Ce jour-là, une sortie organisée par le centre aéré local de Gandrange avait permis à une quarantaine d’enfants de vivre quelques sensations fortes. Embarqués dans une des voitures du Cyclone Coaster, quatre d’entre eux avaient dévalé le lift en arrière (effet rollback) d’une dizaine de mètres après le décrochage de leur véhicule de la chaîne de la remontée mécanique.

La collision avec la voiture qui précédait avait envoyé à l’hôpital deux des passagères. L’une d’elle en sera quitte pour une grosse frayeur tandis que l’autre souffrira d’un traumatisme crânien ainsi que d’une fracture du rocher, juste derrière l’oreille.

Les experts dépêchés sur place depuis la mise sous scellé de l’attraction ont rendu leur rapport : « La chaîne qui entraînait les voitures est à l’origine du problème », a expliqué Arthur Wernert, directeur du parc, au quotidien le Républicain Lorrain.

Il s’avère d’après les conclusions du rapport, que la chaîne de 17 mm incriminée du lift n’était pas suffisamment épaisse pour que les voitures s'y accrochent correctement. Une chaîne d’origine pourtant fournie par le constructeur de l’attraction, l’italien SBF Visa Group.

Comme sur tous les roller-coasters, celui-ci est pourtant aussi équipé d’un système anti-rollback qui empêche les voitures de repartir en arrière en cas d’avarie, fonctionnant de manière entièrement mécanique. Il semble que celui-ci n’aurait pas non plus fonctionné, la voiture se serait levée légèrement, empêchant les clapets installés sous le véhicule d’entrer en contact avec les dents de la crémaillère anti-rollback.

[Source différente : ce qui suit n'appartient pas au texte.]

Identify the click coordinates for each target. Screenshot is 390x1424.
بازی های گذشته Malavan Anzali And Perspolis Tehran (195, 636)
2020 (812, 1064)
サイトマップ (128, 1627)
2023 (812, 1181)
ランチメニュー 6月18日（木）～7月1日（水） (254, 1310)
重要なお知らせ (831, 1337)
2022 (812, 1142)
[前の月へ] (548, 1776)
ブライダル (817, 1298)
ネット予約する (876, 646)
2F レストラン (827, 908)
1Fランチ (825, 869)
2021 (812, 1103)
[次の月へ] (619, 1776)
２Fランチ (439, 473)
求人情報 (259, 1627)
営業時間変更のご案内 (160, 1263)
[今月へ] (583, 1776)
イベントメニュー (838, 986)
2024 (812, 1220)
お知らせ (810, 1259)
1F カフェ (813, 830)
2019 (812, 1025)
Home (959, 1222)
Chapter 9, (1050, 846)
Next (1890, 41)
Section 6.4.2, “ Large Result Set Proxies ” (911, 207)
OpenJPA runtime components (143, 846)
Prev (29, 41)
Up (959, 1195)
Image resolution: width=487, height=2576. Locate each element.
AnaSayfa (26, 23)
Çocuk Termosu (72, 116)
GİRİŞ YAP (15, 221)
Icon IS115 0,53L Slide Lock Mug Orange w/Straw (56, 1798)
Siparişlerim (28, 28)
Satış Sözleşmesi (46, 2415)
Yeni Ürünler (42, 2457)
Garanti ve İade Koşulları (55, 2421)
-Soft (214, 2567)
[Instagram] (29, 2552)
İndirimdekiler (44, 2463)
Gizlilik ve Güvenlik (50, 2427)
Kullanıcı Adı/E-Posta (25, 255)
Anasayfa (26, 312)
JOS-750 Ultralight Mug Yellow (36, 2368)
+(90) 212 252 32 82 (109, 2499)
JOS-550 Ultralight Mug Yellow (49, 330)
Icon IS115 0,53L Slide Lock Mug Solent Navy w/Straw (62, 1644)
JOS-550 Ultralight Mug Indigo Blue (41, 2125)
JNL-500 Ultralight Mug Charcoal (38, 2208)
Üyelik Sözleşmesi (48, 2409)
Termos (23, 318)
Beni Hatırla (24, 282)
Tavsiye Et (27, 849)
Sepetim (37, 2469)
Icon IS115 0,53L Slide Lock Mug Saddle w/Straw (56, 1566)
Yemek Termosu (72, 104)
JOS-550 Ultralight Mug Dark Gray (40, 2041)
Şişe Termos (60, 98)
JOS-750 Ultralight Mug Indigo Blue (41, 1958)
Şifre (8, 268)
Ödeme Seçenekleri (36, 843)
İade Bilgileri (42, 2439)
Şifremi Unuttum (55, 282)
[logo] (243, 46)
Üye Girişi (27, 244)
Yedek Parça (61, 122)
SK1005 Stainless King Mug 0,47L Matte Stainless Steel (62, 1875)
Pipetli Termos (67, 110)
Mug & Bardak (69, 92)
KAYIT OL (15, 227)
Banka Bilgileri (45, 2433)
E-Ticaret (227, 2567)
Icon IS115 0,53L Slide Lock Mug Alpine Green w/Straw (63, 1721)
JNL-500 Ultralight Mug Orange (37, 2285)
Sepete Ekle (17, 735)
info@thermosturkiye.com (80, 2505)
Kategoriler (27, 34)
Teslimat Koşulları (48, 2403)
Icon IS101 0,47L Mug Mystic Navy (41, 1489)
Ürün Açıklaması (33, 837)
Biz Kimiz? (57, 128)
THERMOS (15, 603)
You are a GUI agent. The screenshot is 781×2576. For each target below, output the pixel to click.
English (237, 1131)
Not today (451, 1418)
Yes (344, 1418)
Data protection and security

Cyclone Coaster a été revu et corrigé, avec une nouvelle chaîne de 5 cm d’épaisseur. Par ailleurs, le constructeur s’engage à revoir ses installations sur ce type de roller-coaster très répandu, qui pourtant ont toujours été homologués conformes par les instances de contrôles techniques, et ce, partout dans le monde.

Reste désormais à attendre une date d’audience du tribunal qui départagera les responsabilités dans ce fâcheux accident.